A third potential benefit of Trump’s policies for Pakistan is linked to his aggressive crackdown on illegal immigration. Nearly 100,000 undocumented immigrants have already been deported, with a large-scale operation underway to remove many more. This will create a significant labor gap in various U.S. service sectors. As opportunities open up, Pakistan being a country that already exports a large portion of its workforce in the form of services can step in to fill this gap. Compared to other competitors, Pakistan has a growing services export sector and can benefit by sending skilled labor through legal channels. This could lead to millions of dollars in foreign remittances and help boost Pakistan’s economy.

Going Forward

However, Pakistan can only truly benefit from these opportunities if it takes concrete steps through smart policy-making and proactive diplomacy. The government must introduce necessary reforms, engage its embassies and consulates in the U.S., and activate its commercial attachés and trade ministers to negotiate favorable deals with American authorities. Through such efforts, Pakistan can legally send its skilled and semi-skilled workers to fill the labor gap created by mass deportations and the shortage caused by higher tariffs on competing countries like Vietnam and Bangladesh.
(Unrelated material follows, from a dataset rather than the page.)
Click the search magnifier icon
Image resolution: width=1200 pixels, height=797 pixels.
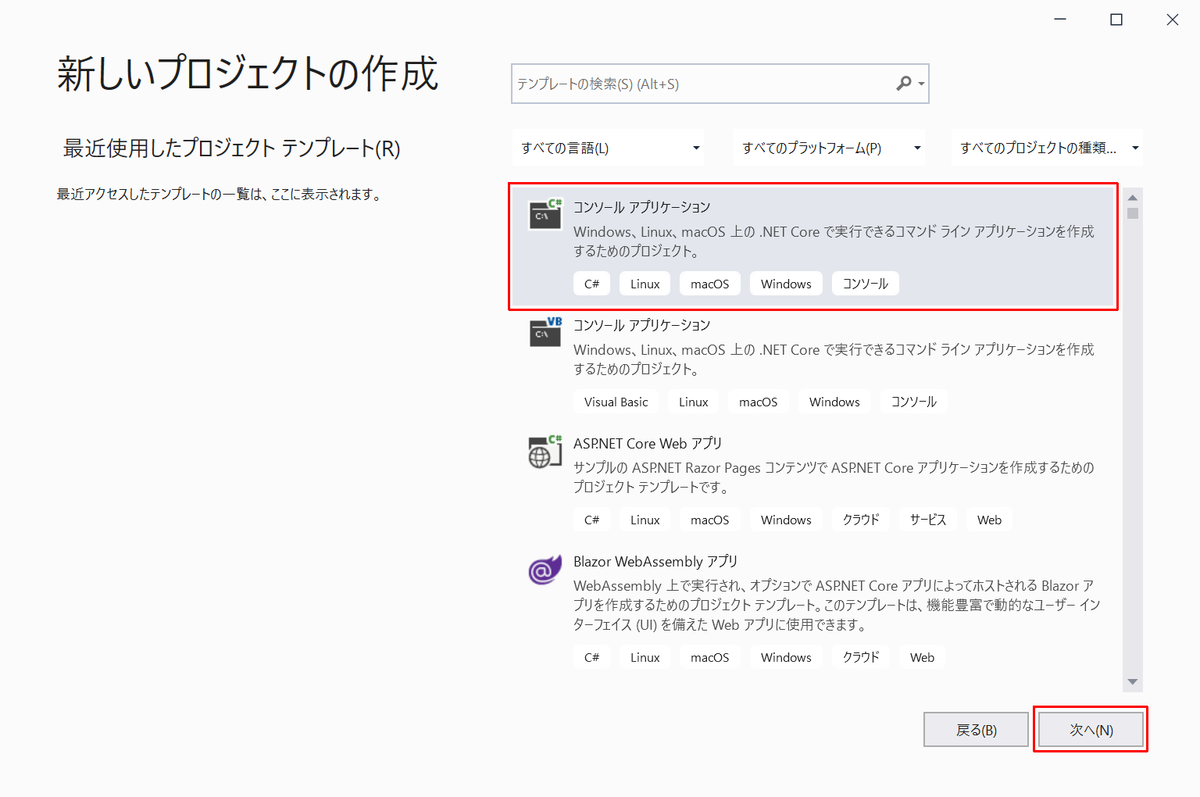(904, 84)
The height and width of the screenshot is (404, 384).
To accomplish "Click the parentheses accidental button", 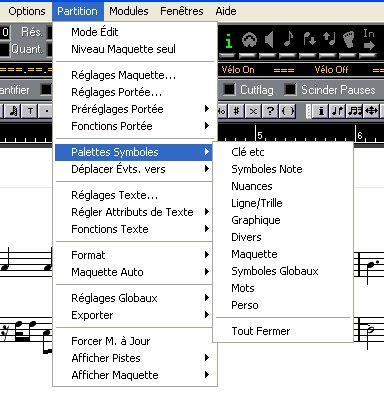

At the same time, Pakistan should move quickly to capitalize on the trade gaps emerging in sectors like textiles and garments. This means offering targeted subsidies, especially in garments and cotton-based industries, reducing electricity costs for manufacturers, and improving ease of doing business. With the Pakistani rupee already having devalued, these steps can help make Pakistani products more competitive globally and attract international buyers. If done right, this could serve as a turning point for Pakistan’s struggling economy. Through all these major measures, Pakistan can not only mitigate the negative impact of the tariffs imposed on it but also turn the situation into an opportunity for growth and economic advancement.


The writer is a student of International Relations at the National Defence University, Islamabad.